_What the exercise asks_.
Reproduce exactly, from the line containing "Navigate Back to", every line down to the end of the data below.

_Data provided_.
BEGIN

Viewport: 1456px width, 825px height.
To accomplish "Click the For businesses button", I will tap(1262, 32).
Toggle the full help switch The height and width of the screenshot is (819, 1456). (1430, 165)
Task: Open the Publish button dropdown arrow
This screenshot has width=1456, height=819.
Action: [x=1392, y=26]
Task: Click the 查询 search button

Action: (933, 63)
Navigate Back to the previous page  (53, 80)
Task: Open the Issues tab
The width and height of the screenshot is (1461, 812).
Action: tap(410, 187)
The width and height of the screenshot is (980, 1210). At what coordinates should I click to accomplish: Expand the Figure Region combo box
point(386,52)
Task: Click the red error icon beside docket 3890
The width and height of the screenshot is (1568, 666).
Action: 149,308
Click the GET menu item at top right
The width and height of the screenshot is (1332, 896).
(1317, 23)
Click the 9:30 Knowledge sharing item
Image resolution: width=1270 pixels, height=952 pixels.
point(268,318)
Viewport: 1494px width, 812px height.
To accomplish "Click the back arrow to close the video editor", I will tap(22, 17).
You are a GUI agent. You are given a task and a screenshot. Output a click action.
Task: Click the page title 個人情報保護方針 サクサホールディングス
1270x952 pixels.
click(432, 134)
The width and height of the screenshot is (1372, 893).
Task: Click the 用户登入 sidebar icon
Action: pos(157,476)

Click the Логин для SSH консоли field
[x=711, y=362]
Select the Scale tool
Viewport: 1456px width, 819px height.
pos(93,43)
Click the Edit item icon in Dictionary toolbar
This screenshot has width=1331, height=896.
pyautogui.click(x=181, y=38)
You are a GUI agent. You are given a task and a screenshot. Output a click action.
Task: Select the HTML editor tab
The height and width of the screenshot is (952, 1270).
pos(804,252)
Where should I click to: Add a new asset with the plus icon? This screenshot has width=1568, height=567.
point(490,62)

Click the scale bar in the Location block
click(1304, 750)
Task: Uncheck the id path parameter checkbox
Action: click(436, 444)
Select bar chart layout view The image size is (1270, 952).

END

_Task output_.
Navigate Back to the previous page  (53, 80)
Task: Open the Issues tab
The width and height of the screenshot is (1461, 812).
Action: tap(410, 187)
The width and height of the screenshot is (980, 1210). At what coordinates should I click to accomplish: Expand the Figure Region combo box
point(386,52)
Task: Click the red error icon beside docket 3890
The width and height of the screenshot is (1568, 666).
Action: 149,308
Click the GET menu item at top right
The width and height of the screenshot is (1332, 896).
(1317, 23)
Click the 9:30 Knowledge sharing item
Image resolution: width=1270 pixels, height=952 pixels.
point(268,318)
Viewport: 1494px width, 812px height.
To accomplish "Click the back arrow to close the video editor", I will tap(22, 17).
You are a GUI agent. You are given a task and a screenshot. Output a click action.
Task: Click the page title 個人情報保護方針 サクサホールディングス
1270x952 pixels.
click(432, 134)
The width and height of the screenshot is (1372, 893).
Task: Click the 用户登入 sidebar icon
Action: pos(157,476)

Click the Логин для SSH консоли field
[x=711, y=362]
Select the Scale tool
Viewport: 1456px width, 819px height.
pos(93,43)
Click the Edit item icon in Dictionary toolbar
This screenshot has width=1331, height=896.
pyautogui.click(x=181, y=38)
You are a GUI agent. You are given a task and a screenshot. Output a click action.
Task: Select the HTML editor tab
The height and width of the screenshot is (952, 1270).
pos(804,252)
Where should I click to: Add a new asset with the plus icon? This screenshot has width=1568, height=567.
point(490,62)

Click the scale bar in the Location block
click(1304, 750)
Task: Uncheck the id path parameter checkbox
Action: click(436, 444)
Select bar chart layout view The image size is (1270, 952).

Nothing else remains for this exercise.